Suggestion Of Pardons Met With Derision
President Clinton’s refusal to rule out pardons for his former Whitewater partners raised storm warnings Tuesday. Some observers said a Whitewater pardon would cause as much outrage as President Ford’s act of clemency toward Richard Nixon.
Clinton was noncommittal when asked Monday about a potential post-election pardon for Jim McDougal, his former wife Susan McDougal and former Arkansas Gov. Jim Guy Tucker. But he didn’t slam the door shut. He said he would review such requests “after there’s an evaluation done by the Justice Department.”
But that was enough to arouse strong reaction from Republicans.
“It would be an unprecedented use of the pardon power when you pardon someone who is involved in a matter in which you yourself are being investigated,” said Joseph diGenova, who was U.S. attorney for the District of Columbia in the Reagan and Bush administrations.
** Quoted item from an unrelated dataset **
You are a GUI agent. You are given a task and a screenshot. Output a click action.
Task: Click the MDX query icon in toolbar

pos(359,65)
He said it could be grounds for impeachment and “would doom his presidency - doom it, no matter what his other accomplishments.”
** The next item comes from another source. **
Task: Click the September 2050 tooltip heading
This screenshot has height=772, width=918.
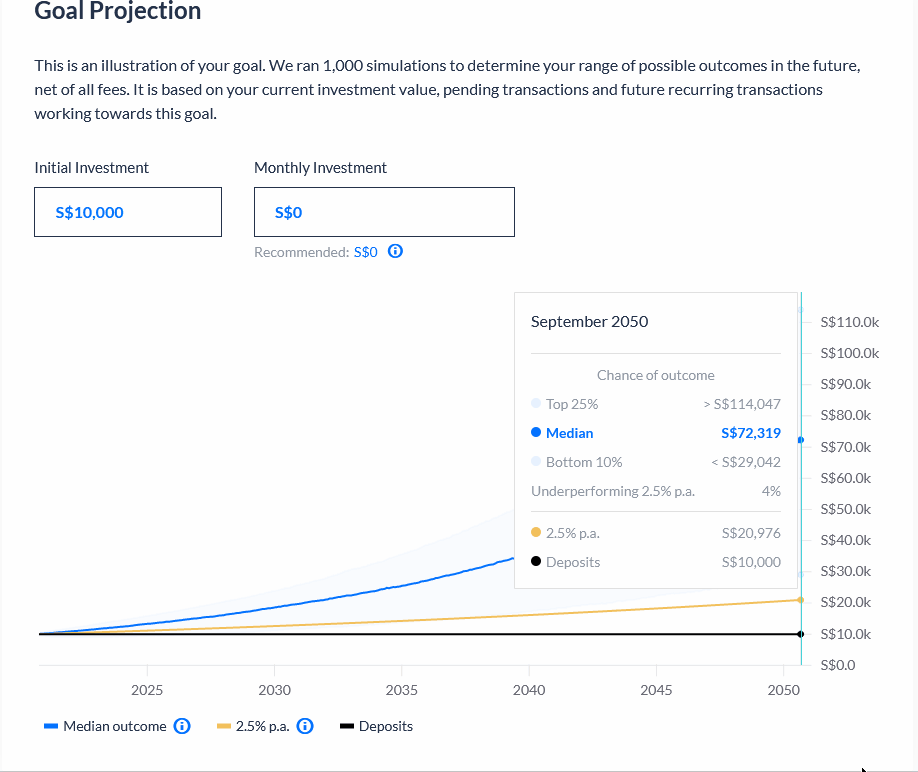Action: [589, 322]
“There would be a storm of outrage and indignation,” agreed Robert Goldwin, a constitutional scholar at the American Enterprise Institute. Goldwin served in the Ford White House and observed the protests following Ford’s pardon of Nixon for crimes he “committed or might have committed.
On Capitol Hill, some of Clinton’s sharpest critics called his remarks inappropriate. Rep. John Mica, R-Fla., said the president was offering Susan McDougal an inducement to keep silent.
“It’s like putting a carrot on a stick in front of her and further politicizing what she’s been doing,” Mica said in an interview.
“She’s been playing to him and now he’s playing to her. To me, it’s a disgusting perversion of the judicial system.”